Evaluation of LiNiO2 with minimal cation mixing as a cathode for Li-ion batteries

Abstract

The electric vehicle (EV) market has grown tremendously in recent years, and is driving the development of lithium-ion batteries (LIBs) for energy storage. To meet the demand for high-energy–density and low-cost LIBs, Co-free and Ni-rich cathodes (e.g., LiNiO2; LNO) and Si anodes are being investigated. However, drawbacks of LNO, such as cation mixing, processing challenges, and safety risks significantly limit its commercialization. Increasing the oxygen partial pressure (pO2) during calcination of LNO has been shown to maintain its structural order and electrochemical performance. However, the mechanism by this observation is not well understood. In this research, three pO2 conditions were applied during the calcination of LNO cathodes. The calcination pO2 affects the sub-surface of LNO rather than the bulk region. Synchrotron spectroscopy and in-situ pressure analysis confirmed that Ni2+ and excess Li are present on the sub-surface of the LNO processed at the lowest pO2. Increasing the pO2 decreases the off-stoichiometry of LNO by providing additional oxygen to compensate for oxygen loss, especially at the sub-surface. A detailed mechanism by which the calcination pO2 affects LNO is proposed.
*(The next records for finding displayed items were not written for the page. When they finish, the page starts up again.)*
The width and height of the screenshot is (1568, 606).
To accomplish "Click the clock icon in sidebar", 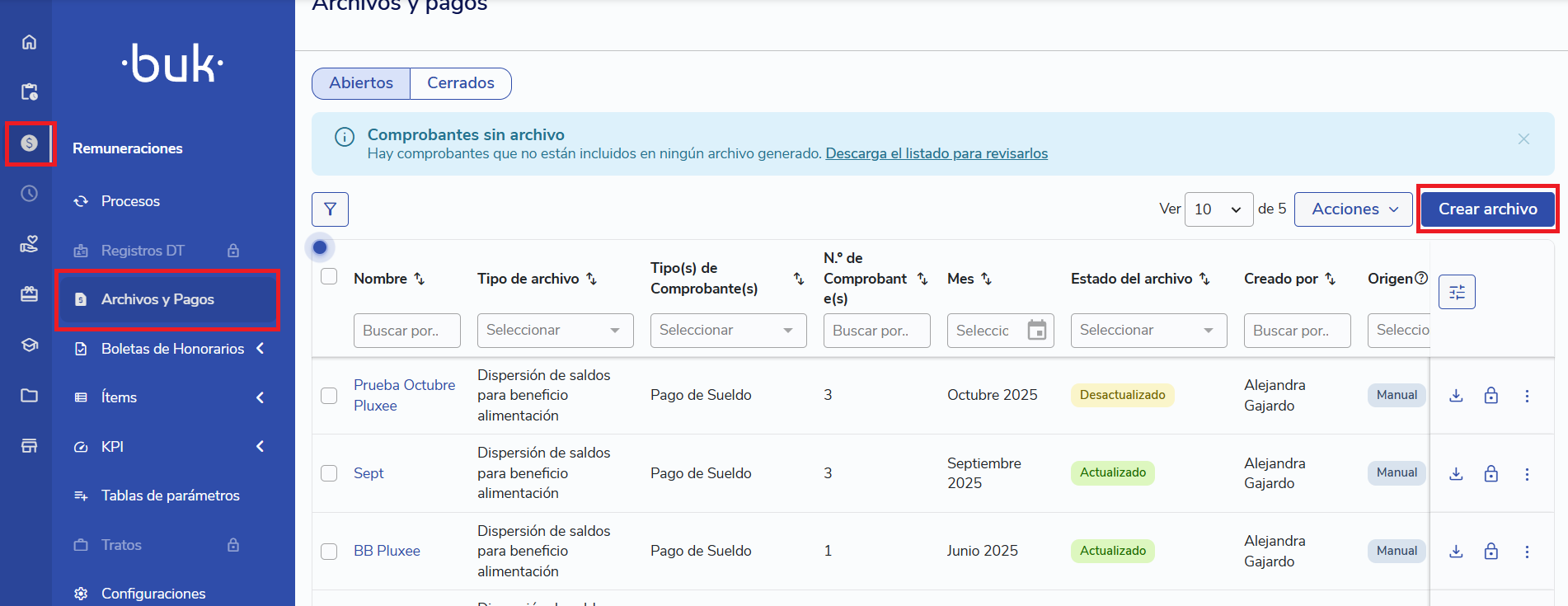I will [29, 194].
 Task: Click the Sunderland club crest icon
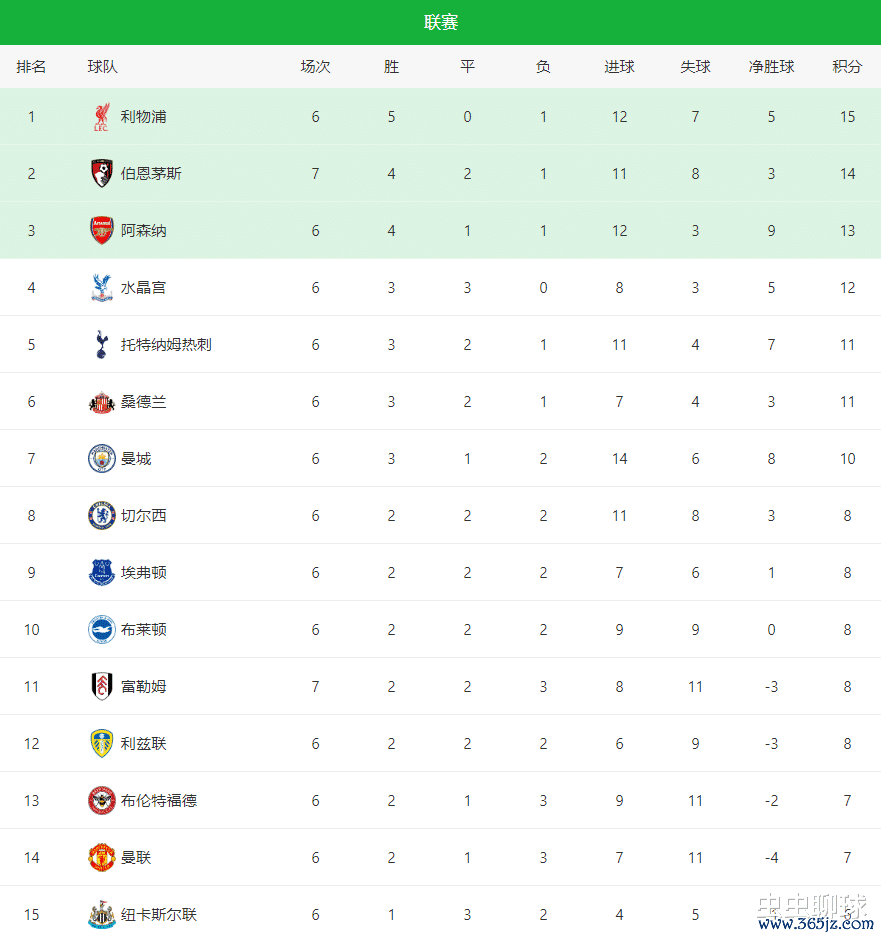[101, 402]
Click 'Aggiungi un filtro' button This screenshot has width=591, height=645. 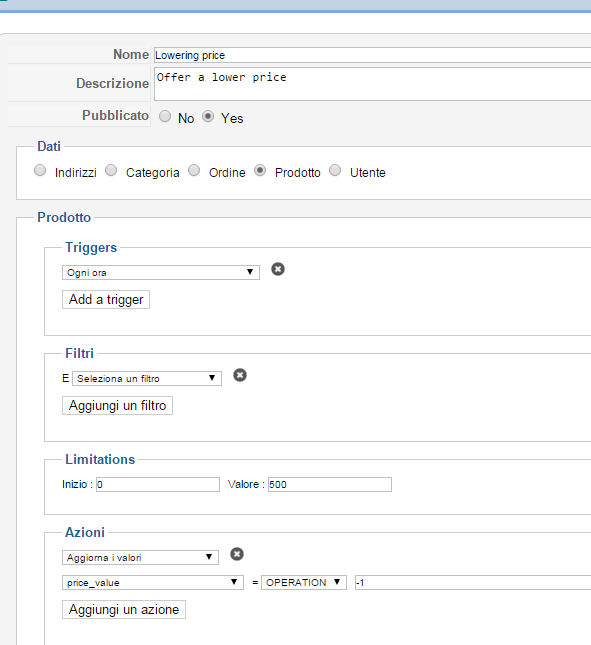(x=117, y=406)
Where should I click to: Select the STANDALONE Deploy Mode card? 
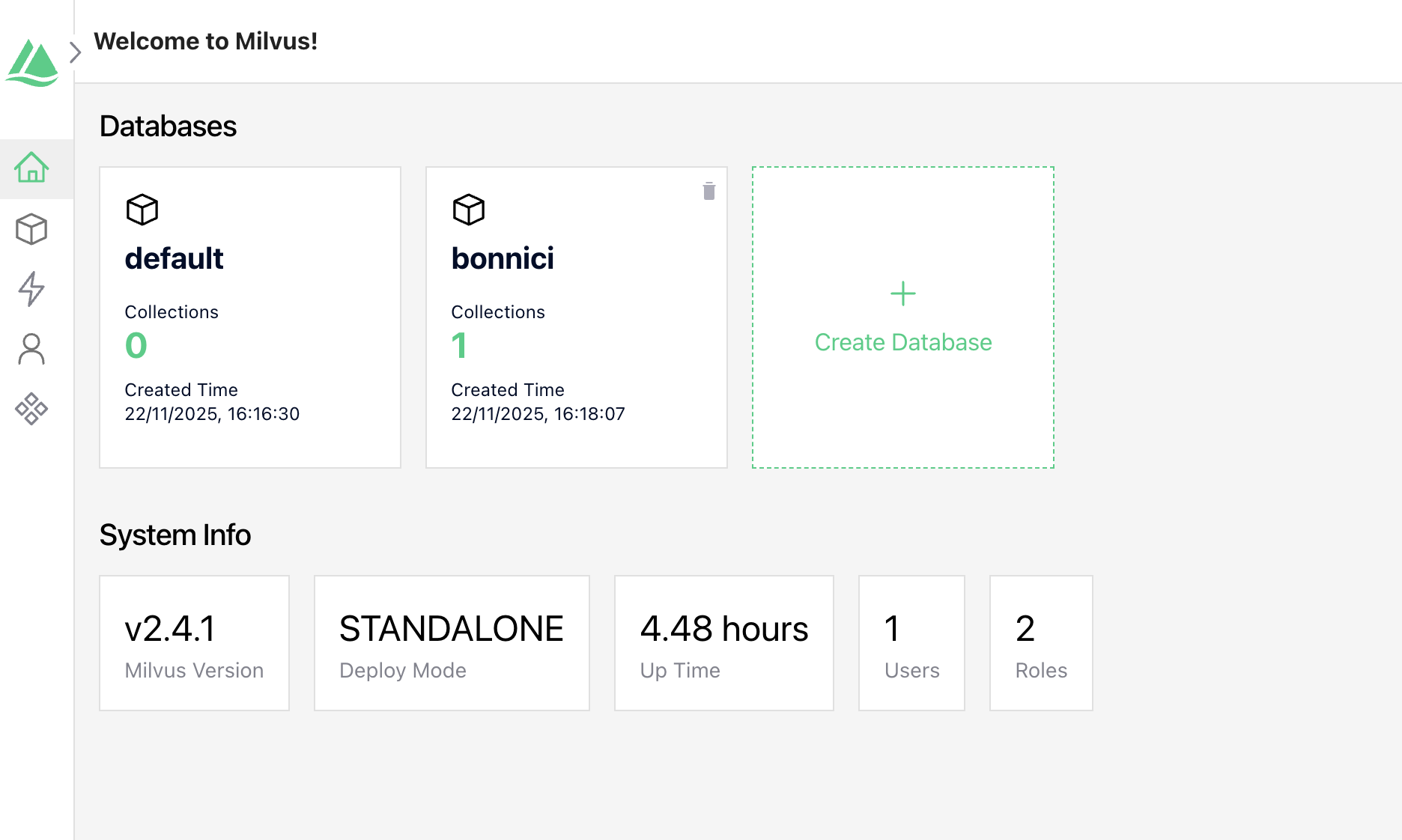pyautogui.click(x=451, y=642)
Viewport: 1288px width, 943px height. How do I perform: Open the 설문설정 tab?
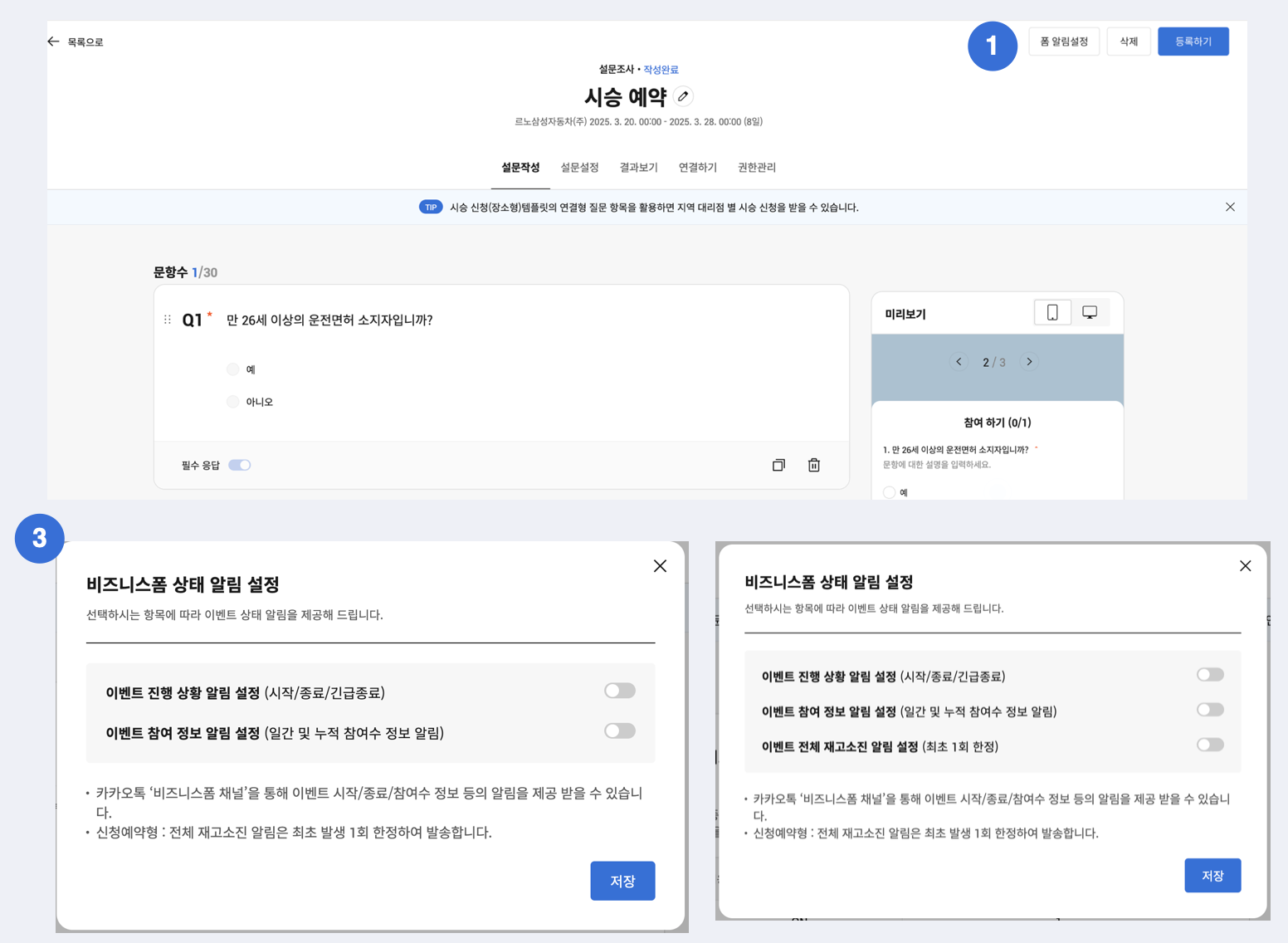pyautogui.click(x=579, y=168)
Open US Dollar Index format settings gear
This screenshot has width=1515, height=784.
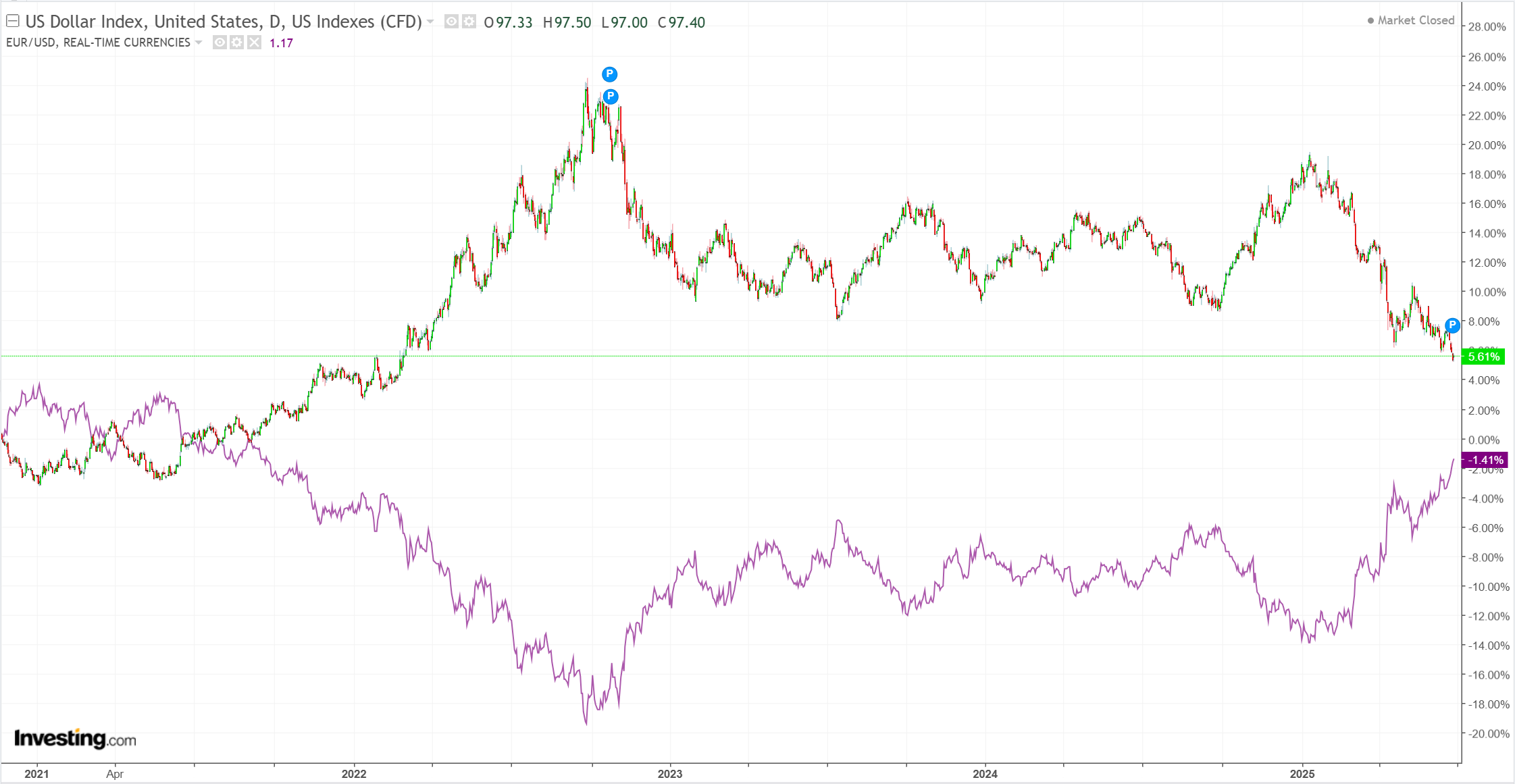pos(469,22)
An LIB with the LNO cathode calcined at the highest pO2 had a high initial capacity of 239.8 mA h g−1 (93.4 %), excellent fast charging cycle retention of half-cell and full cell at 55 °C, little gas evolution during cycling, and almost no weight change during storage in air. This calcining strategy prevents the cation mixing limitation of LNO, taking it one step closer to future EV application.